▸ Short task 1
Please rewrite the paragraph of the amplifier thread beginning "I would be a LOT more concerned" in fewer words, keeping its main facts.
▸ Short task 2
In the amplifier thread, what value of series cap is suggested for the input?

▸ Source passage
I can see that i2 is in antiphase with i1, which is in phase with v_in. However, I don't see a particular reason why the AC components of i1 and i2 would have similar magnitude or shape to each other. And the ratio of magnitudes between i1 and i2 seems to depend on mu2. Is this supposed to happen? Am I confused?
- If the phase splitter output is as asymmetric as it seems, is there any point at all to matching the output tubes?
Any help would be appreciated, thanks!
A anything to anything short is possible, but grid to plate short in the input triode is supremely unlikely. I have never seen it nor heard of it happening in my entire career. That was six decades by the time I retired. Doesn't mean it can't happen, but I won't lose sleep over it.
If you really worry about it, simply put a series cap at the input. Something like a 0.1uf would pass any relevant audio.
I would be a LOT more concerned that some unbuffered effect unit at the input would put a few volts DC on the grid. it wouldn't cause harm, but would mess with the sound.

▸ Extracted data
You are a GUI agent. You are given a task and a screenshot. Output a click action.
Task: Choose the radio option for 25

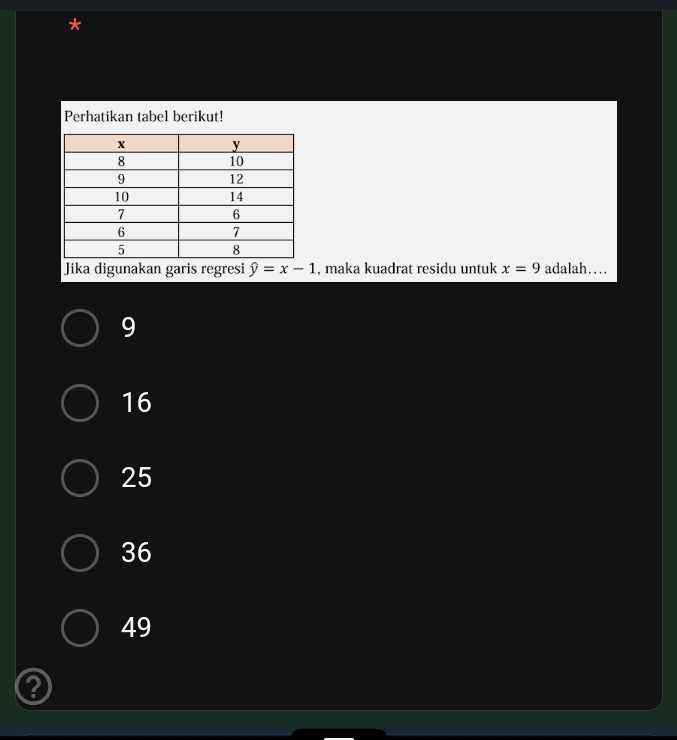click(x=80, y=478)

* * *

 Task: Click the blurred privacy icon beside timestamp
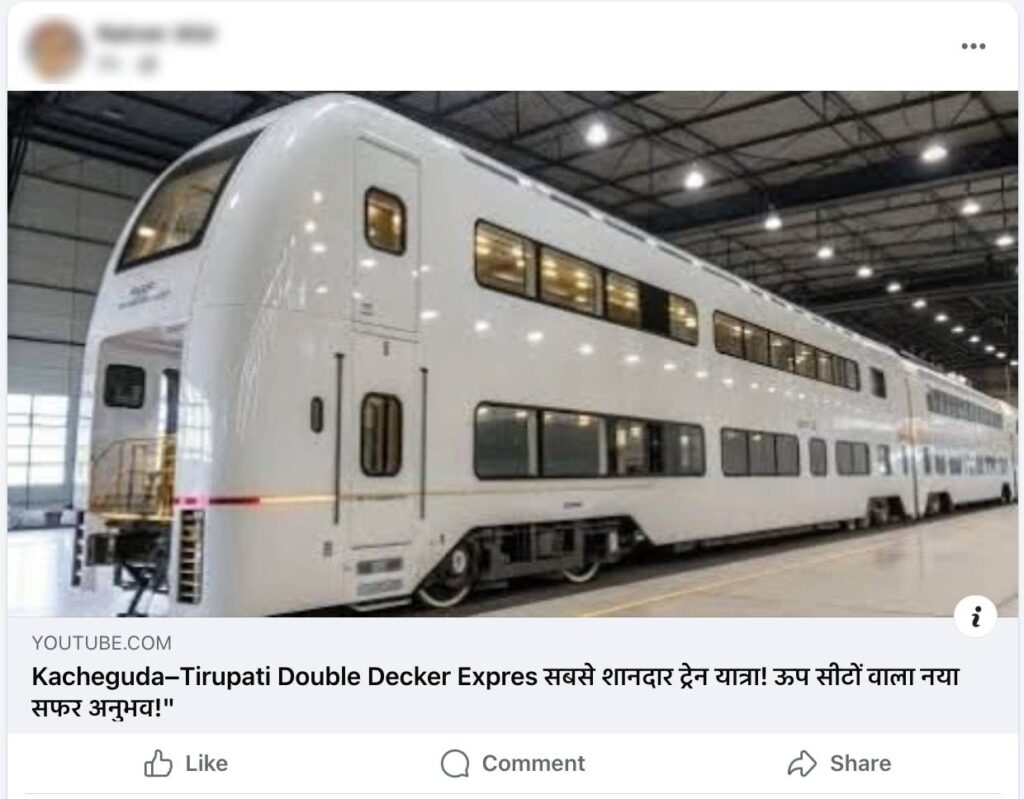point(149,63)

▸ Reply 1
A bigger worry is an unbuffered effect unit at the input putting a few volts DC on the grid. That would not cause harm, but it would affect the sound.

▸ Reply 2
Something like 0.1uf.